Alaska is one of the US states lying in the extreme northwest part of the country just across the Bering Strait from Asia. The State of Alaska borders the Canadian territory of Yukon and the province of British Columbia on the south-eastern and eastern part of the state. The most extreme western part of Alaska is Attu Island sharing its maritime border with Russia which lies across the west of the Bering Strait.
Alaska is the largest state in the country regarding the land area, and it is the seventh-largest sub-national division in the whole world. The state is also the third least populous and the most sparsely populated state in the whole country. As of 2015, Alaska had a population of 738,432 people, and about half of the inhabitants reside within the metropolitan area of Anchorage. The economy of Alaska is dominated by natural gas, fishing, and oil industries, among others. The US armed forces have bases in Alaska and tourism account for a larger part of the economy of Alaska.
Farming in the state is not as widespread as other states because of its steep terrain and northern climate. Farming is carried out mainly in the Matanuska valley which lies about 40 miles to the North East of the Anchorage City, and the Kenai Peninsula which lies about 60 miles to the southwest of the city of Anchorage. Alaska experiences a short growing season of only 100 days, and as a result, it limits the variety of crops that can be grown. However, the long sunny summer days make it the most productive growing season. Some of the crops cultivated in Alaska include cabbage, lettuce, carrots, and potatoes, among others. Hunting of animals like caribou, Dall sheep, and moose is widely practiced for subsistence, particularly among the remote communities. One of the native foods is Akutaq, which is an Eskimo ice cream consisting of reindeer fat, dried fish, seal oil, and local berries. Herding of reindeer is carried out in the seaward peninsula where wild caribou cannot mix or mingle when migrating with the domesticated reindeer. Most foods in Alaska, particularly in the cities, are relatively expensive because they are imported. Shipping costs put their prices slightly higher compared to other cities in the US.

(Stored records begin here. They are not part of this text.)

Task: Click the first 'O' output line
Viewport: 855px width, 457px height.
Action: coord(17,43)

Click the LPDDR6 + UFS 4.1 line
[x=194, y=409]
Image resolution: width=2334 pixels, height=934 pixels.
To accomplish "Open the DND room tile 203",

Alaska is the only state in the US that borders three oceans, which include the Bering Sea, Pacific Ocean, and the Arctic Sea. Alaska has a coastline totaling about 34,000 miles when all the islands are taken into consideration. Alaska is also home to about 3 million lakes and more than 3,000 rivers. The state of Alaska harvested 5.35 billion pounds of shellfish and fish in 2011. The industry is responsible for generating up to 60,000 jobs depending on the season. Alaska has huge stocks of seafood, and the leading fishing ground is in the Bering Sea and the northern Pacific. Seafood is one of the cheapest items in Alaska. Most residents of Alaska fish in the rivers particularly during the salmon season for subsistence or sport.

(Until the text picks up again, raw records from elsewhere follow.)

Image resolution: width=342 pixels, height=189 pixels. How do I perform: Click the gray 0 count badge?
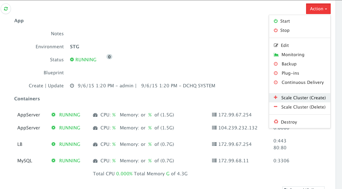tap(109, 57)

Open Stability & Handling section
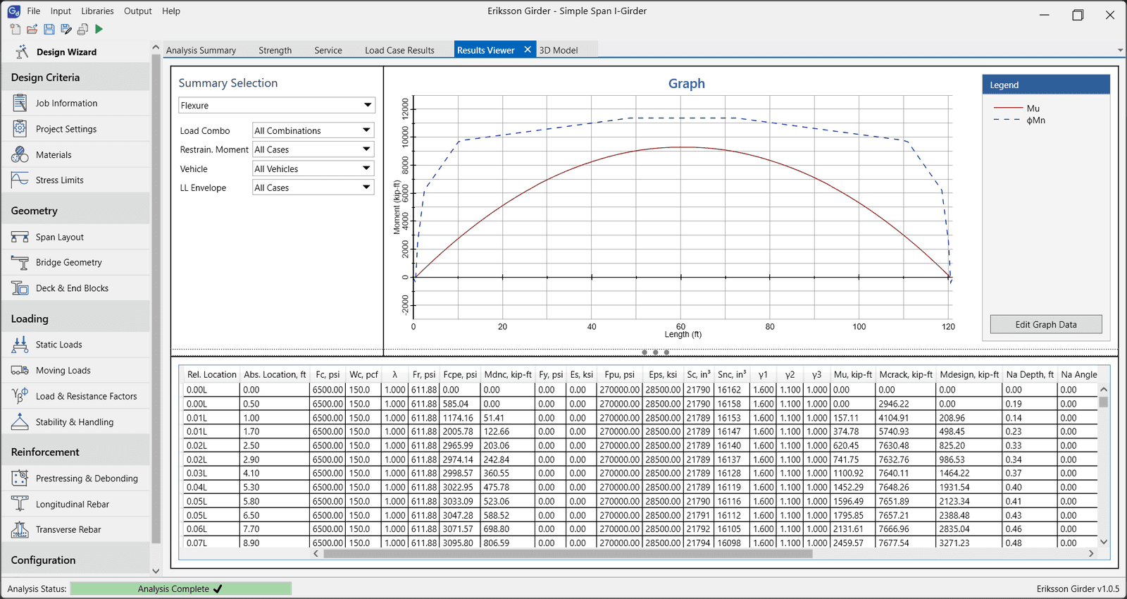click(x=74, y=422)
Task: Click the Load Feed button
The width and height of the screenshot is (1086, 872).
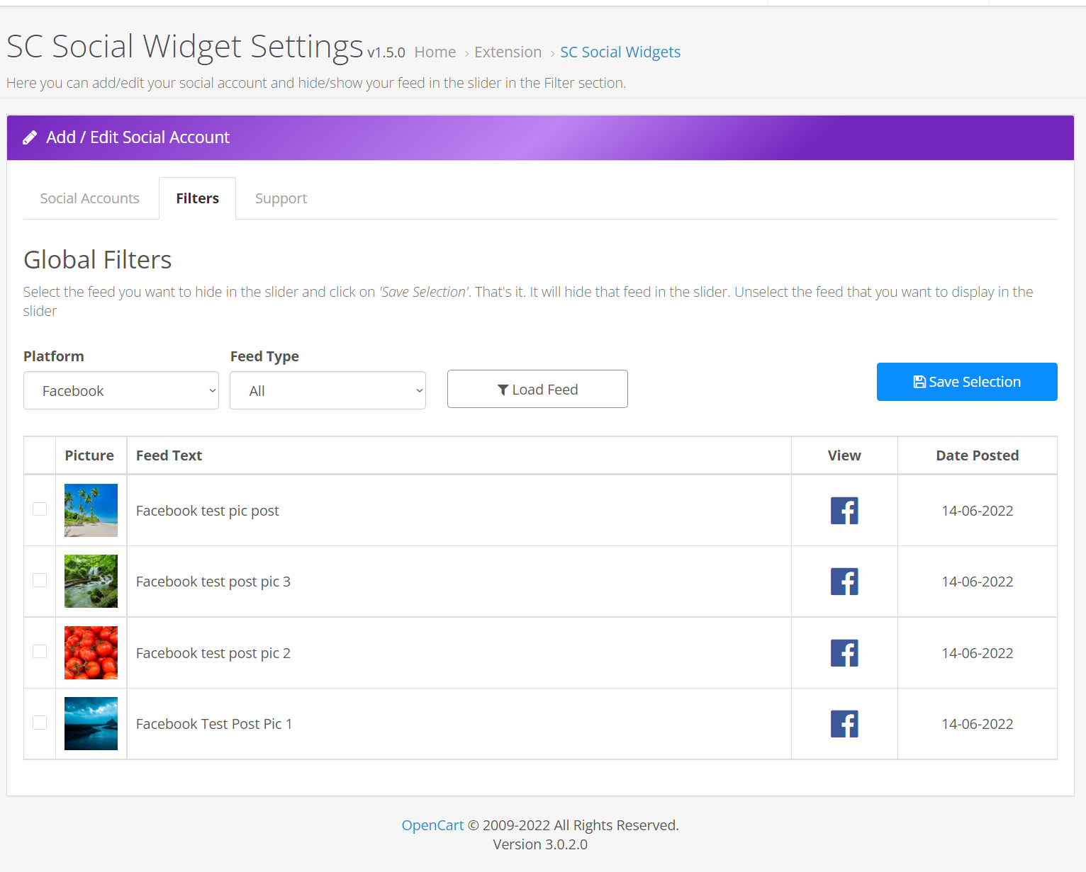Action: pyautogui.click(x=537, y=389)
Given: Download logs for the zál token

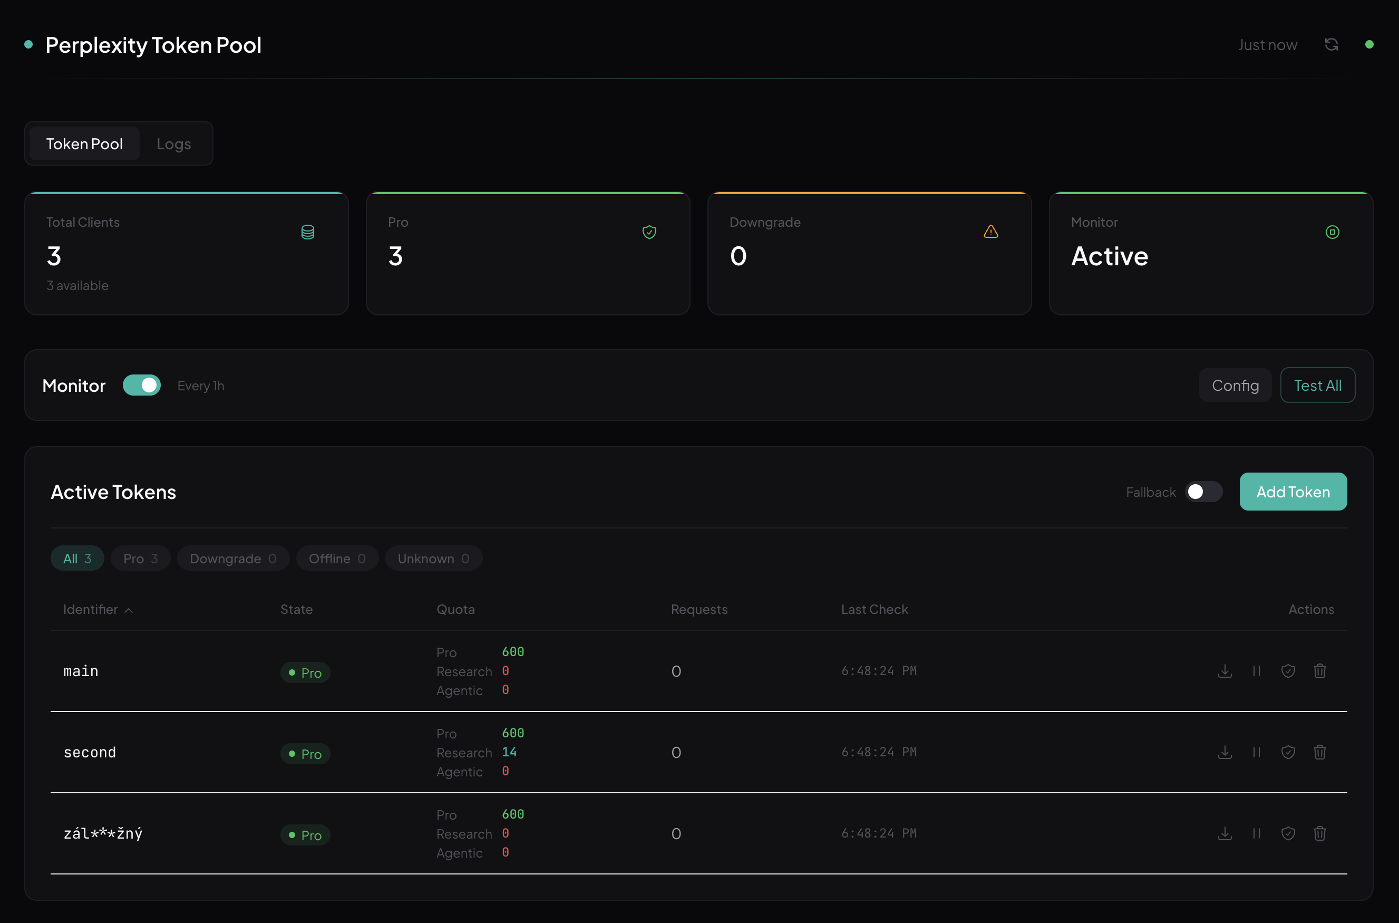Looking at the screenshot, I should (x=1225, y=834).
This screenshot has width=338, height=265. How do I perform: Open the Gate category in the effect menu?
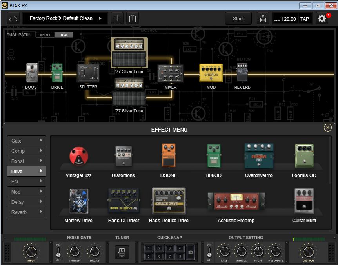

Mining is one of the leading industries in Alaska, and some of the leading minerals mined in the state include gold, copper, silver, lead, coal, and zinc, among others. The mining industry in 2010 generated 4,100 jobs involved directly in the production of an exploration of minerals. According to the Alaska Miners Association, jobs created indirectly such as construction and supplies increased the number of jobs to about 8,200 jobs generating personal incomes of about $565 million every year as of 2010. Gold mining in Alaska has a long history and has been one of the leading in the industry since the US acquired Alaska from Russia. Gold was discovered in 1848 by Russian explorers in Kenai River. The first gold mining began in 1870 in the southeast of Juneau. Gold is found in almost all regions of Alaska except in the swampy areas of the Yukon flats and between the Beaufort Sea and the Brooks Range.
Tourism plays a significant role in the economy of Alaska, and it is the second-largest private-sector employer in the state responsible for 1/8 of jobs. Every year the tourism industry brings in about $1.8 billion, and it is responsible for creating more than 39,000 jobs. Most tourists or about half of all tourist arrivals in Alaska use cruise ships, and others use air through Ted Stevens Anchorage International Airport. Some of the tourist attractions in Alaska include wildlife, landscape, and culture, among others. Some of the activities that visitors enjoy in Alaska include whale watching, sightseeing, fishing, kayaking or rafting, ziplining, hiking, wildlife viewing, flightseeing, and glacier viewing. The leading tourist destinations in the state include Alaska’s National Park Systems. Every year, Alaska is visited by more than 26 million people contributing about $1.1 billion to the economy of the state.
Alaska is one of the largest oil producers in the US and currently ranks as the second-largest producer of crude oil. Vast oil and gas reserves are found in Cook Inlet basins and along the Alaska North Slope (ANS). The regions with oilfield yielding the highest output in the United States and the whole of North America are in Alaska’s North Slope and Prudhoe Bay. They are producing an average of 400,000 barrels of oil every day. The largest crude oil pipeline in the US is the Trans-Alaska pipeline that has the potential of pumping up to 2.1 million barrels in a single day. As of 2012, production of crude oil in Alaska accounted for 8.1% of the whole country’s oil production ranking third after Texas which produces about 30.6%, North Dakota producing about 10.2%, and California producing about 8.3%.